● **MATERIAL PROVIDED**
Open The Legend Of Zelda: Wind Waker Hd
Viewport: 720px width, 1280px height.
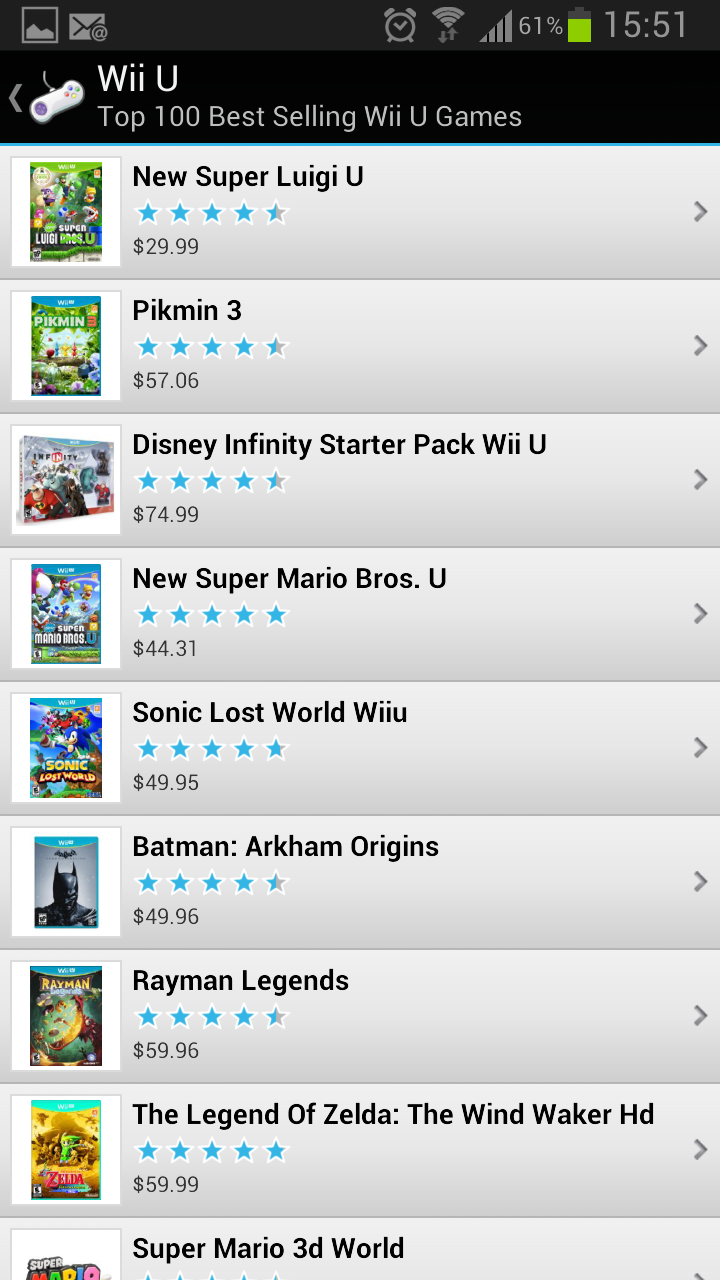(x=360, y=1150)
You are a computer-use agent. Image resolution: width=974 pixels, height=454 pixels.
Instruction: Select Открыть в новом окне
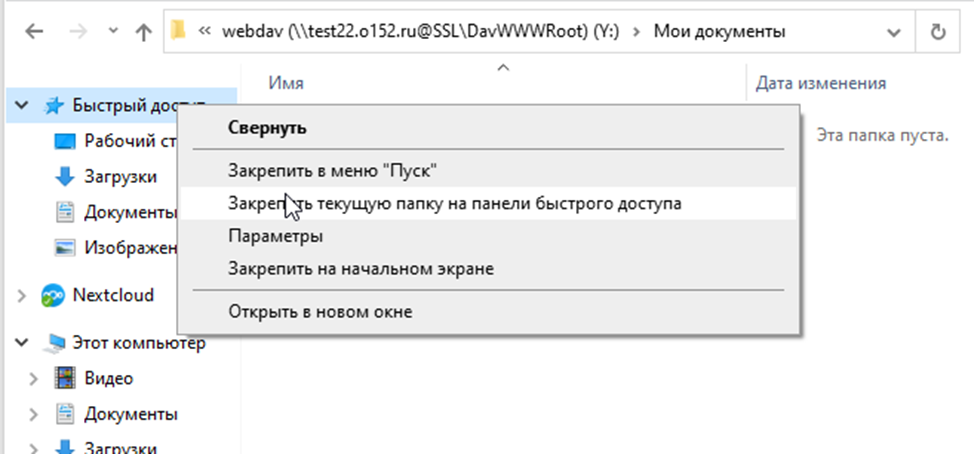[320, 311]
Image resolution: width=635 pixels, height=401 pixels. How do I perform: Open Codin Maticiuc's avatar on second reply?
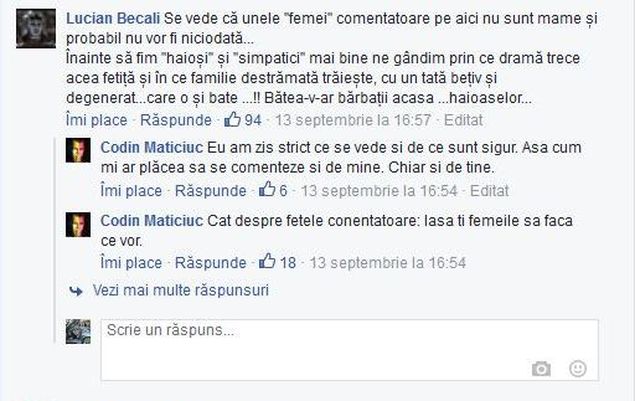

● **SHORT TASK**
Lay out every line of the rows above as a Markdown table with the columns Line and Content, numbering the lines and skipping any that are blank. Leave the pictures out of the table.

● **TASK RESULT**
| Line | Content |
|---|---|
| 1 | Open The Legend Of Zelda: Wind Waker Hd |
| 2 | Viewport: 720px width, 1280px height. |
| 3 | (x=360, y=1150) |
| 4 | You are a computer-use agent. Image resolution: width=974 pixels, height=454 pixels. |
| 5 | Instruction: Select Открыть в новом окне |
| 6 | [320, 311] |
| 7 | Image resolution: width=635 pixels, height=401 pixels. How do I perform: Open Codin Maticiuc's avatar on second reply? |